[Opening Material for the task section]

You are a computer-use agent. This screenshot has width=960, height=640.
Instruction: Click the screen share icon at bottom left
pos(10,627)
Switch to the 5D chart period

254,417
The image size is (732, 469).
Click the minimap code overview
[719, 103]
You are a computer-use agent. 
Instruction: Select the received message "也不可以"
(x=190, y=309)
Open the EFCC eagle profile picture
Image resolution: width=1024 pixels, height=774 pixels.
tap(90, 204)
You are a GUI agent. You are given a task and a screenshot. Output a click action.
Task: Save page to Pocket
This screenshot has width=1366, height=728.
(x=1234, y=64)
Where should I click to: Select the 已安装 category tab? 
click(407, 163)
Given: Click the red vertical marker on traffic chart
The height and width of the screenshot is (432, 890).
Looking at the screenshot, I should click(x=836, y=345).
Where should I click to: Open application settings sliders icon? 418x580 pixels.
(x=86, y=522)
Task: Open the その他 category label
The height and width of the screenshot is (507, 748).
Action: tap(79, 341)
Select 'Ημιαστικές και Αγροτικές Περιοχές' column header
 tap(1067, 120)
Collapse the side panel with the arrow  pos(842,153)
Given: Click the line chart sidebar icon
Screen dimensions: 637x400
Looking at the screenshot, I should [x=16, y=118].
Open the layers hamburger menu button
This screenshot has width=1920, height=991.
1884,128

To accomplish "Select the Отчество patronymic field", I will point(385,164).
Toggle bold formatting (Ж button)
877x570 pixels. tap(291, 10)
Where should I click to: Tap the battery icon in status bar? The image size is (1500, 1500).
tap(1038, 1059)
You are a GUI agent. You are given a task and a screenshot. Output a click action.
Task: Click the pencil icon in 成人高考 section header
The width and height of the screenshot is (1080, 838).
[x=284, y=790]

[Closing Material for the task section]

◆ Exercise brief
Print all of the lines above so that each one matches its original exactly.

◆ Output of the task
You are a computer-use agent. This screenshot has width=960, height=640.
Instruction: Click the screen share icon at bottom left
pos(10,627)
Switch to the 5D chart period

254,417
The image size is (732, 469).
Click the minimap code overview
[719, 103]
You are a computer-use agent. 
Instruction: Select the received message "也不可以"
(x=190, y=309)
Open the EFCC eagle profile picture
Image resolution: width=1024 pixels, height=774 pixels.
tap(90, 204)
You are a GUI agent. You are given a task and a screenshot. Output a click action.
Task: Save page to Pocket
This screenshot has width=1366, height=728.
(x=1234, y=64)
Where should I click to: Select the 已安装 category tab? 
click(407, 163)
Given: Click the red vertical marker on traffic chart
The height and width of the screenshot is (432, 890).
Looking at the screenshot, I should click(x=836, y=345).
Where should I click to: Open application settings sliders icon? 418x580 pixels.
(x=86, y=522)
Task: Open the その他 category label
The height and width of the screenshot is (507, 748).
Action: tap(79, 341)
Select 'Ημιαστικές και Αγροτικές Περιοχές' column header
 tap(1067, 120)
Collapse the side panel with the arrow  pos(842,153)
Given: Click the line chart sidebar icon
Screen dimensions: 637x400
Looking at the screenshot, I should [x=16, y=118].
Open the layers hamburger menu button
This screenshot has width=1920, height=991.
1884,128

To accomplish "Select the Отчество patronymic field", I will point(385,164).
Toggle bold formatting (Ж button)
877x570 pixels. tap(291, 10)
Where should I click to: Tap the battery icon in status bar? The image size is (1500, 1500).
tap(1038, 1059)
You are a GUI agent. You are given a task and a screenshot. Output a click action.
Task: Click the pencil icon in 成人高考 section header
The width and height of the screenshot is (1080, 838).
[x=284, y=790]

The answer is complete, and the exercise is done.